Kids Catching Fire: A Choreography

1. Above the muted pulsing progression, cut to a dreaming man the moment he realizes he wants to run. The most disturbing note the one which doesn’t modulate.

2. All the children’s toys lift off the floor, suspend, begin to melt. The Speak & Spell spirals, singing.

3. Outside, on the back of a flatbed truck breaknecking backwards downhill in neutral, someone uncases a baritone sax, another a slide trombone. Crashing at the bottom, the bannered park gazebo shatters into patriotic splinters.

4. Watching from beneath dripping trees, a transparent guitar considers which calm suicide might claim him.

5. Ice water skin. The river carries our bodies submerged past sunken swan bones.

6. Ascending two scales at once, you can try the best you can.

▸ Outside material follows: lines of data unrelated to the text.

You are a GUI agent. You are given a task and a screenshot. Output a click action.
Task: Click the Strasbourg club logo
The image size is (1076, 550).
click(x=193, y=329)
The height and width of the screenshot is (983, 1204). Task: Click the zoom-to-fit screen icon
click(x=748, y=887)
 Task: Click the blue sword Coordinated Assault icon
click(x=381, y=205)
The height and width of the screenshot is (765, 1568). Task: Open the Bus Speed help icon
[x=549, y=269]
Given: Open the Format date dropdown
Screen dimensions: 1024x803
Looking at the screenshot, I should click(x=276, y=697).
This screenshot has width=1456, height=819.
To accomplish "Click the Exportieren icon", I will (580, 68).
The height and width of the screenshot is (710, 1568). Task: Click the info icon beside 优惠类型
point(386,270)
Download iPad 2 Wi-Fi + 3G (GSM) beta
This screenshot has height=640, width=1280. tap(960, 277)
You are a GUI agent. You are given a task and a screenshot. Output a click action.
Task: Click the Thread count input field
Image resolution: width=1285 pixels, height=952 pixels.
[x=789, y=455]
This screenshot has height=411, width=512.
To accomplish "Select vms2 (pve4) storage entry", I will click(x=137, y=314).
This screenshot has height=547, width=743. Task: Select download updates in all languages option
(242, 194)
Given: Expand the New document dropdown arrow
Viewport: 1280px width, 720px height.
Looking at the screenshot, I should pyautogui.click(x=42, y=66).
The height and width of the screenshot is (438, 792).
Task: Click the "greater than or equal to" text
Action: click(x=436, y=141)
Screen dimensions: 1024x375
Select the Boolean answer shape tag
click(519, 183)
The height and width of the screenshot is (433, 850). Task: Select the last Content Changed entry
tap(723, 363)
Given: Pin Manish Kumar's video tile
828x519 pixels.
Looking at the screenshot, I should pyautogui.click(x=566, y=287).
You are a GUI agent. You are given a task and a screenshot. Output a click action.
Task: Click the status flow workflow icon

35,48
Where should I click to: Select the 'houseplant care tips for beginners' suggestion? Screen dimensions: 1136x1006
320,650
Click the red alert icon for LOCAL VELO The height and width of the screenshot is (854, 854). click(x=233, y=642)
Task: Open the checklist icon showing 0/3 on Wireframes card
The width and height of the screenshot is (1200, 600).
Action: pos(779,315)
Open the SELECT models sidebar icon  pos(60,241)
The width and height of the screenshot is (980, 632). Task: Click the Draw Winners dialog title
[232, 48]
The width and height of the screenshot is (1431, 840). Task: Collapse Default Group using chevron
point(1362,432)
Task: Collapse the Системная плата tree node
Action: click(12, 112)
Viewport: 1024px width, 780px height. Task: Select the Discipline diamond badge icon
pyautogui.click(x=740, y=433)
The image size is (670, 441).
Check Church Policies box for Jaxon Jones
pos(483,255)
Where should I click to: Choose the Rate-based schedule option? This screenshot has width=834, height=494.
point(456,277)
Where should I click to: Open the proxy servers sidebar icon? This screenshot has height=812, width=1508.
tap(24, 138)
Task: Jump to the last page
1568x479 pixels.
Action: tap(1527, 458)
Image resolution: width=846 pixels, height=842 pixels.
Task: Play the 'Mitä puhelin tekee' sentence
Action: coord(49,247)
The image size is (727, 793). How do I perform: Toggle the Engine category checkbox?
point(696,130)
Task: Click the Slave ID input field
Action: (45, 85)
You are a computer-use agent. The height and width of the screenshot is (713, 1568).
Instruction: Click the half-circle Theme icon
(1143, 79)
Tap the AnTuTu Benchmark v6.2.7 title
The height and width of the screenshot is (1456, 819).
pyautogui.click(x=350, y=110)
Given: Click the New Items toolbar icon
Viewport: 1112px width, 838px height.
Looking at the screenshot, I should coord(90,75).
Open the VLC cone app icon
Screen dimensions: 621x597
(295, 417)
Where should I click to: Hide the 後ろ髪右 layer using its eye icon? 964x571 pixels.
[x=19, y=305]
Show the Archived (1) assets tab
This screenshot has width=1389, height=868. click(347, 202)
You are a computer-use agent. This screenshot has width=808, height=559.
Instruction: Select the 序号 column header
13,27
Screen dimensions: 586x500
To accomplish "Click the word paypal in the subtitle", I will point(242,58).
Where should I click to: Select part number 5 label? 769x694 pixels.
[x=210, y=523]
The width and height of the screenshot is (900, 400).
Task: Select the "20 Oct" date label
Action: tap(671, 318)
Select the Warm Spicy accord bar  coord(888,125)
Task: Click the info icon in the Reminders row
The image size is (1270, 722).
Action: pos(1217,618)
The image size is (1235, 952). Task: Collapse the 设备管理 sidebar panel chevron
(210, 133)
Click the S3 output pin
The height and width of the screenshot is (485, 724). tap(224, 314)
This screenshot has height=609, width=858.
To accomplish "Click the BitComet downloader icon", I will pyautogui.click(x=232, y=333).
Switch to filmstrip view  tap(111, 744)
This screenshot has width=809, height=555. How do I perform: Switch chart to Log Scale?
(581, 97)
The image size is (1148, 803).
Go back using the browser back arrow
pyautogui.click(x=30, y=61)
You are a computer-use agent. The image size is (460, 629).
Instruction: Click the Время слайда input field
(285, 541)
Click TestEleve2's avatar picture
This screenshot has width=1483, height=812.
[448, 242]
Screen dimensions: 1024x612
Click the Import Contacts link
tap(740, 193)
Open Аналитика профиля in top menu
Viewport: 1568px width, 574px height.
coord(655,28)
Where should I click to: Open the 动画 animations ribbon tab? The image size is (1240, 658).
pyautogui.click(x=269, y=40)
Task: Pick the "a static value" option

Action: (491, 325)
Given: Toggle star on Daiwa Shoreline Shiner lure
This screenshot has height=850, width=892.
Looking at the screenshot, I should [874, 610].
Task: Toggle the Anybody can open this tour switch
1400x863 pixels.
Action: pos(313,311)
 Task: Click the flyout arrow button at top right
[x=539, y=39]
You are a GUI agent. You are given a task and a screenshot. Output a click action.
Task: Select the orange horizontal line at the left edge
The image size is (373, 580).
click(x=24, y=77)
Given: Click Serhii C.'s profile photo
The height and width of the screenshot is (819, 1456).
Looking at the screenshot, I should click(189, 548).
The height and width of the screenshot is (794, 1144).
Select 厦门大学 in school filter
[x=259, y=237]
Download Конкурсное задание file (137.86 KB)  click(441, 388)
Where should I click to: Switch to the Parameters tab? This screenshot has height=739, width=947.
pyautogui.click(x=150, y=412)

Somewhere in the near distance, tom toms drone almost tribal.

7. When a dreaming man runs, the ground whirlpools around him. The fixed note a sonar beacon.

8. Scrape a screwdriver down your arm. Cast the flashback between a tied-down boy and a beatbox metronome blinking every quarter note.

9. What a stunning sunrise through the charred window frame.

10. The reed organ you bellow with bare feet thinks itself giving birth to embers. Your curved fingers spaced equally apart, raking the glow. Both of you breathing now. Angels too, invoking their top-heavy harps.

11. Every dream ends in sine wave. Every wave wakes before the first pulse.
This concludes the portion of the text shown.